Some people involved in the programming are nervous about entering the “tech world” because of headlines about tech layoffs. He makes sure to emphasize that unlike in some other jobs, tech companies often pay generous severance packages, which gives employees “breathing room.” Pizzaro explains that “once you have experience with one tech company, you can go someplace else and make a substantial amount of money as well.” 
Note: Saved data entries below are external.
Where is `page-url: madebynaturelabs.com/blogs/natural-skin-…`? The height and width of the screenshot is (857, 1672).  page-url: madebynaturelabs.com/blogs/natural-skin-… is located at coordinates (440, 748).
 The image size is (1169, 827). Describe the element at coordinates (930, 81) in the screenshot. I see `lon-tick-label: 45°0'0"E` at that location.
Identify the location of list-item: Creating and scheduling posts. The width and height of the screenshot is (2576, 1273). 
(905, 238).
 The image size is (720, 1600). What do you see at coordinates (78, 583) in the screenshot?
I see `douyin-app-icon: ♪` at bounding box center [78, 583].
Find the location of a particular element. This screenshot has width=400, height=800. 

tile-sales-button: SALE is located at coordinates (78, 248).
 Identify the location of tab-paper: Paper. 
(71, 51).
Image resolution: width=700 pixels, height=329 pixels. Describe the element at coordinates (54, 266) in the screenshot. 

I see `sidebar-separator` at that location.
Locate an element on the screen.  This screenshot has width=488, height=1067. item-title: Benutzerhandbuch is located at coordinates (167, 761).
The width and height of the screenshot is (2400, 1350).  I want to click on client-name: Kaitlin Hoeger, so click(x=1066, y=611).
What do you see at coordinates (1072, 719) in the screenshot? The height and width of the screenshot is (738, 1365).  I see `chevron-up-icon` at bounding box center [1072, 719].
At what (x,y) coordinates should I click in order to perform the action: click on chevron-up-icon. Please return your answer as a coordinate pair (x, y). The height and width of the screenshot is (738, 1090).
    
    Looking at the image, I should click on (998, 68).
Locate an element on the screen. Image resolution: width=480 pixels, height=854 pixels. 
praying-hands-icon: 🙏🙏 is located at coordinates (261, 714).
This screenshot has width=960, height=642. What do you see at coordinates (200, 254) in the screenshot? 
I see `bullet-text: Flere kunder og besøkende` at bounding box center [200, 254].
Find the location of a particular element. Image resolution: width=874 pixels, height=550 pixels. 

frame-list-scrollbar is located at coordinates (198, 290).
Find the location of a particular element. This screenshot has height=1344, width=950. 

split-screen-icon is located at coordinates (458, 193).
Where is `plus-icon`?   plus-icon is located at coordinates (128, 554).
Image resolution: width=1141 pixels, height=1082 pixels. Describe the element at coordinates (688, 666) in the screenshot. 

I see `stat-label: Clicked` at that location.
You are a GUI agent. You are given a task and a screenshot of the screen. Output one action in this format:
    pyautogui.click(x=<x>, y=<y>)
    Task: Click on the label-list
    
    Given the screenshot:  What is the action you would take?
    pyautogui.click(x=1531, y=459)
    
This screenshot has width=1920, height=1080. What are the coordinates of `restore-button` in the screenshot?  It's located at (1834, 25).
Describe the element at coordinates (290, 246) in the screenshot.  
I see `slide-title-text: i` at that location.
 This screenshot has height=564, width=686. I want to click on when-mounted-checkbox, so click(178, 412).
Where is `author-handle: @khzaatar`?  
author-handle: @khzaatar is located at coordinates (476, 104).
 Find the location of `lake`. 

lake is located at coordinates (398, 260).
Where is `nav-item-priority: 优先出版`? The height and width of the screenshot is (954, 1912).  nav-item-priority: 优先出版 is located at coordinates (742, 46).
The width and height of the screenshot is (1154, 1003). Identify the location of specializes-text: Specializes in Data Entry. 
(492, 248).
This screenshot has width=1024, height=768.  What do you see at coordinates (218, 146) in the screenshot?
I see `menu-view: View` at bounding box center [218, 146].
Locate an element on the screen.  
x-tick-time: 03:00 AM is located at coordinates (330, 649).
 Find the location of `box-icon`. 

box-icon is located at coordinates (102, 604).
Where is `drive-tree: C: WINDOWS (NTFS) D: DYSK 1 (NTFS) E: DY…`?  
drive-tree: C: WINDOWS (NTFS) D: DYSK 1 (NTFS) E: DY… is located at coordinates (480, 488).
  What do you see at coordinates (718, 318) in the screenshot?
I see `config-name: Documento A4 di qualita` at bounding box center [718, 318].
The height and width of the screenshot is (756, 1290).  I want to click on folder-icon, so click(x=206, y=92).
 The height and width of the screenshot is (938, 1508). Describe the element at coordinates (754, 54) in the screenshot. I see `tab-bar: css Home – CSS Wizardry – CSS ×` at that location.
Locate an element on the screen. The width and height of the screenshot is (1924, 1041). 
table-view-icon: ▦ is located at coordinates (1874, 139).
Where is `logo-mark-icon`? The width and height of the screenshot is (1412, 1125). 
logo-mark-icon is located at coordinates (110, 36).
While TransTech is designed for the gender-diverse community, the programming is open to everyone Pizarro explains. “We just ask that you don’t be transphobic.” (Or any of the other -phobics too, he says, listing them off.) He also emphasizes that this allows trans members who are not out to comfortably participate. 

Pizarro wants everyone to understand that they don’t just belong in tech, but they make tech better. “Tech is most profitable when you have diverse people building the tech and using the tech,” Pizarro says. “There is an intentional funding as well as support to diversity tech because they understand how that impacts the product.”

He also reminds participants that they have developed transferrable skills in every part of their lives. “I like to tell people if you can manage your life as a trans person in the United States or anywhere you can manage a project.”

(This story is part of the Digital Equity Local Voices Fellowship lab through News is Out. The lab initiative is made possible with support from Comcast NBCUniversal.)